# [Aşağıdakileri tamamlayın]
1. Kusur üzerine yazıya göre acizlik doğru anlaşılıp kullanıldığında insanı neye bağlar?
2. Kusur üzerine yazıdan "Kusurumu seviyorum" sözlerinin geçtiği yerden başlayarak metni aynen kopyalayın ve "etmektedir. (Sözler, 323)" sözlerinden sonra durun.

---------- İncelenecek metin

"Ümitvar olunuz, şu istikbal inkılâbı içinde en yüksek gür sada İslâm'ın sadası olacaktır."

Piyasalar

Kusurumu seviyorum

Zübeyir ERGENEKON
13 Mayıs 2014, Salı
İnsan, kusurludur. Kusurlar insana, insanı her yönüyle mükemmel yapan Kemal sahibi tarafından bilinçli olarak verilmiştir. Kusurunu anlayan sonsuz rahmeti ve merhameti görür. Acizlik ise doğru anlaşıldığında ve kullanıldığında insanı sonsuz bir kuvvete bağlar. Maddî ve manevî ihtiyaçlarımızın sonsuz olmasına rağmen iktidarımızın dar olması neticesiyle görünen fakirliğimiz ise bizi tükenmez mülk sahibi bir Ganî’ye yönlendirir. Esasında “kusurlarımızın” hepsi bu hikmete binaen verilmiştir. İnsan, Kemal Sahibi bir zatın esmasının ayinesidir. Ayine olmanın bir veçhesi de zıtlıklar itibariyle ayine olmaktır. Yani insan kusuruyla Rabbinin Kemaline, acizliğiyle Kudretine ve fakriyle Rahmetine âyinedarlık etmektedir. (Sözler, 323)

--------------------
---------- Çıkarılan veriler

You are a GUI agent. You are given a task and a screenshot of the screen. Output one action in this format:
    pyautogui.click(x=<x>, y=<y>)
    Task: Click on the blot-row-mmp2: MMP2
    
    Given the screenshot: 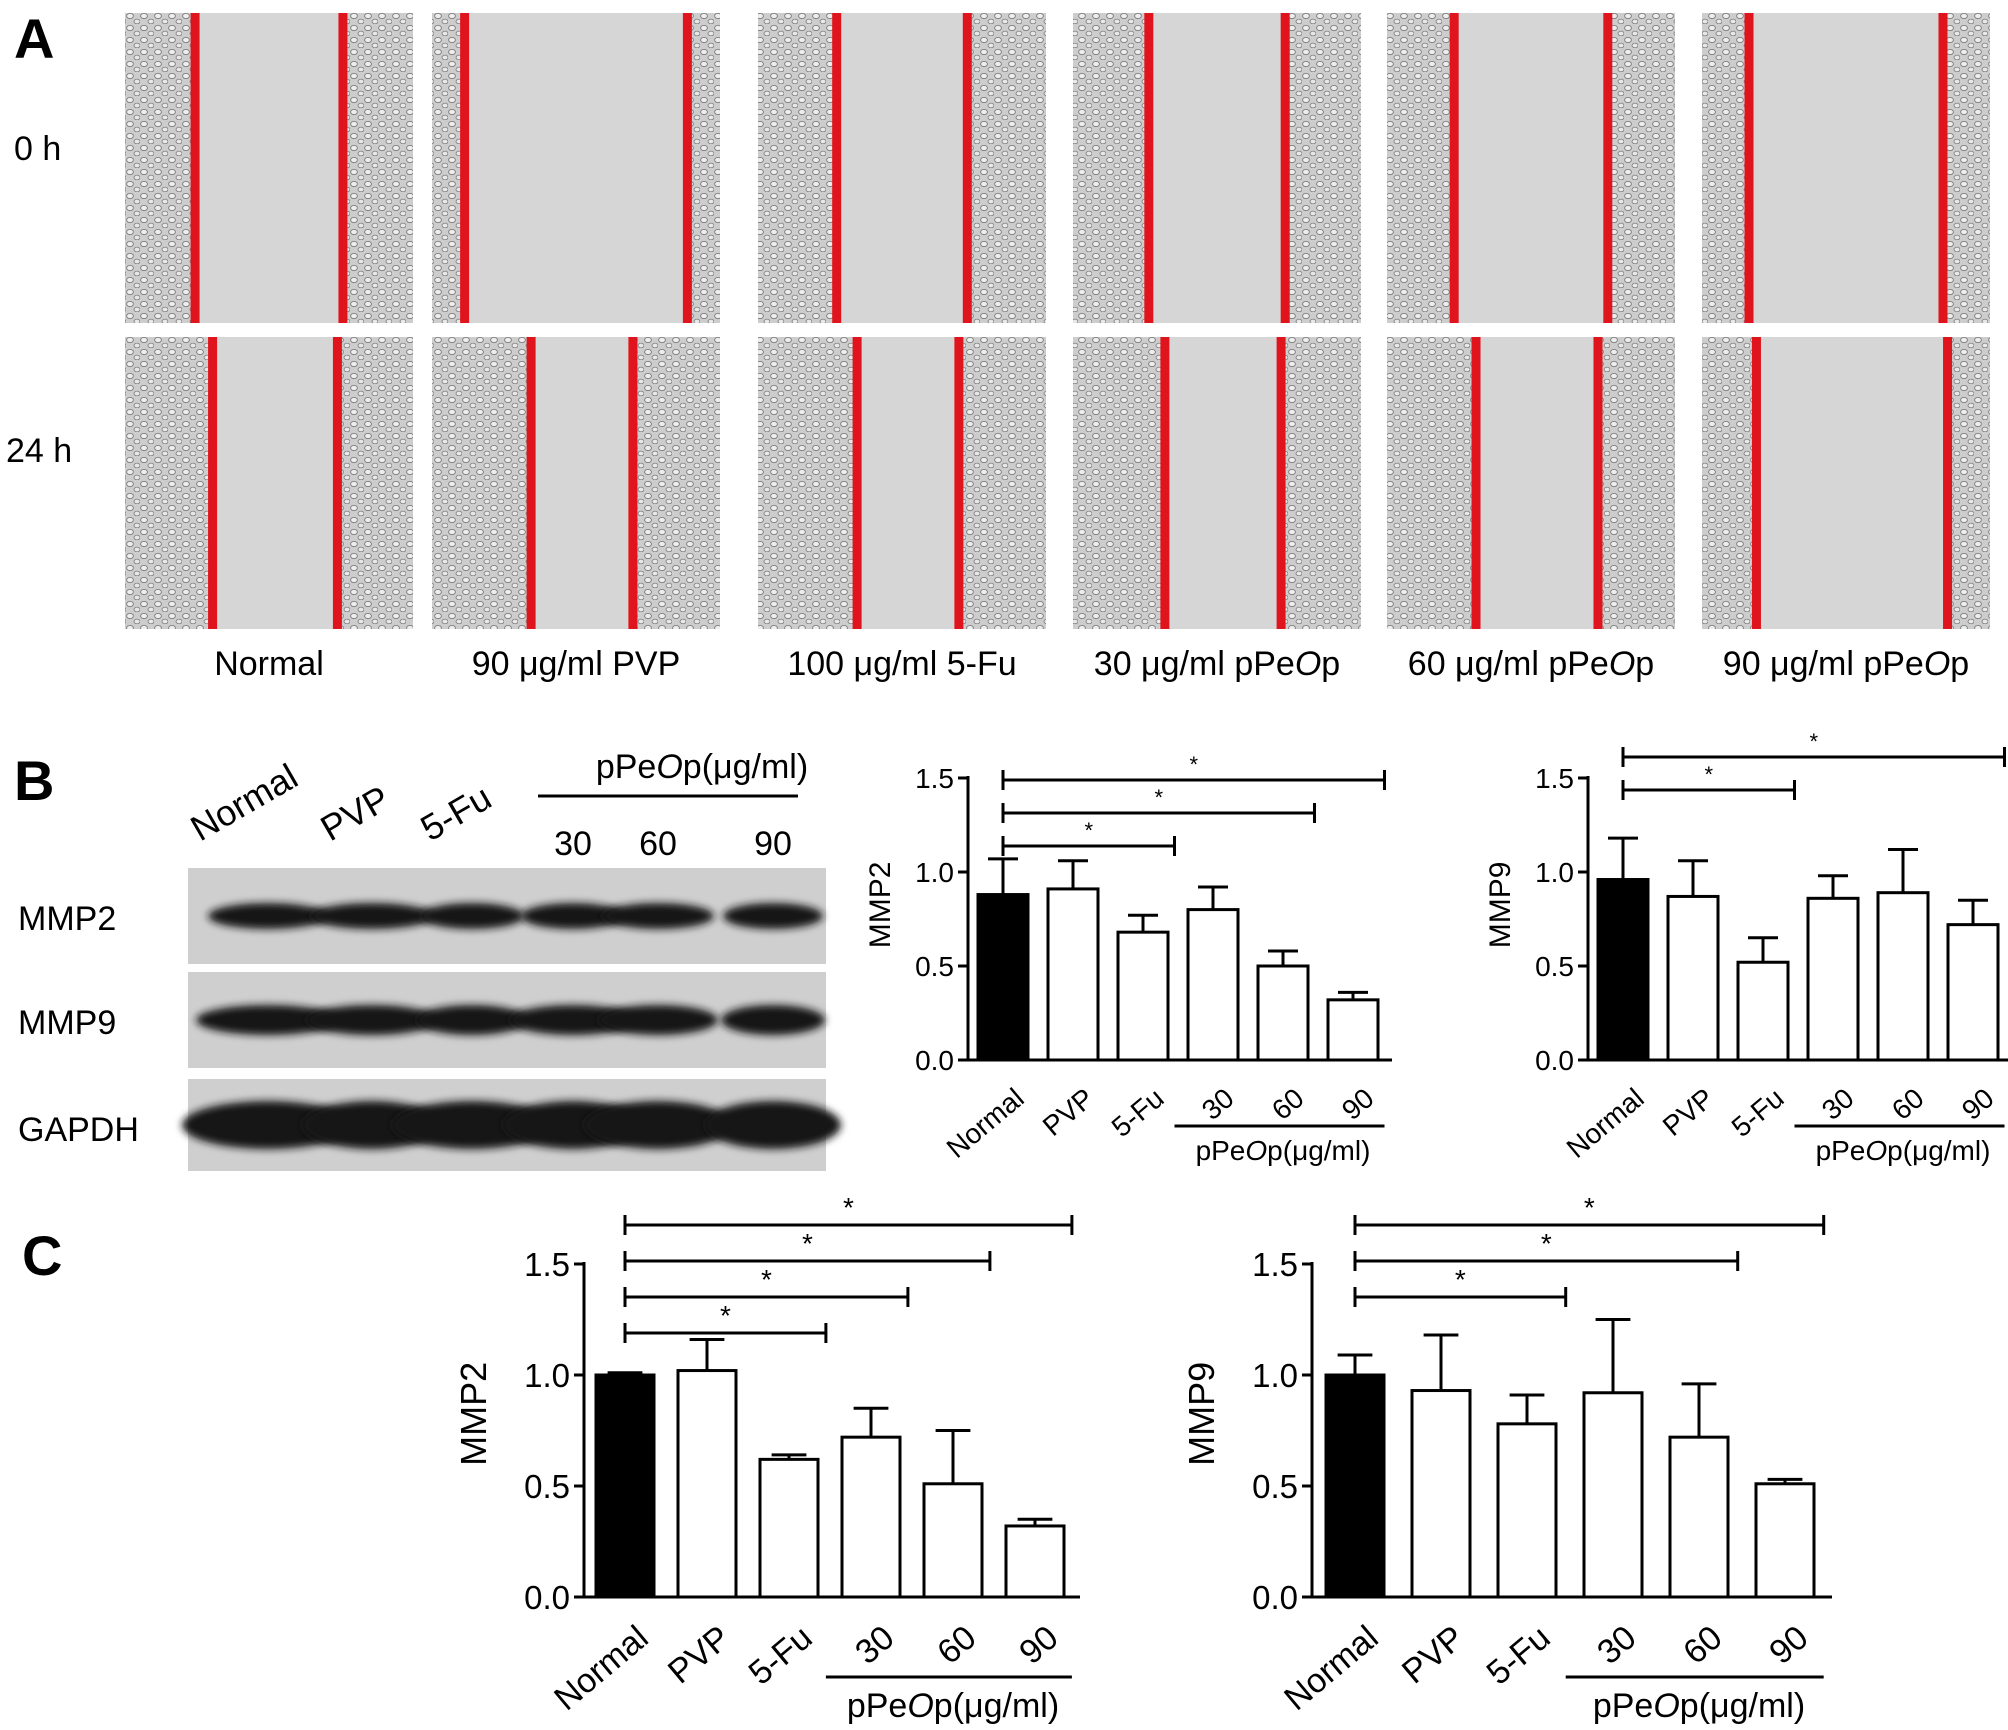 What is the action you would take?
    pyautogui.click(x=422, y=916)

--------------------

# [Sırasıyla cevaplar]
1. İnsanı sonsuz bir kuvvete bağlar.

2.
Kusurumu seviyorum

Zübeyir ERGENEKON
13 Mayıs 2014, Salı
İnsan, kusurludur. Kusurlar insana, insanı her yönüyle mükemmel yapan Kemal sahibi tarafından bilinçli olarak verilmiştir. Kusurunu anlayan sonsuz rahmeti ve merhameti görür. Acizlik ise doğru anlaşıldığında ve kullanıldığında insanı sonsuz bir kuvvete bağlar. Maddî ve manevî ihtiyaçlarımızın sonsuz olmasına rağmen iktidarımızın dar olması neticesiyle görünen fakirliğimiz ise bizi tükenmez mülk sahibi bir Ganî’ye yönlendirir. Esasında “kusurlarımızın” hepsi bu hikmete binaen verilmiştir. İnsan, Kemal Sahibi bir zatın esmasının ayinesidir. Ayine olmanın bir veçhesi de zıtlıklar itibariyle ayine olmaktır. Yani insan kusuruyla Rabbinin Kemaline, acizliğiyle Kudretine ve fakriyle Rahmetine âyinedarlık etmektedir. (Sözler, 323)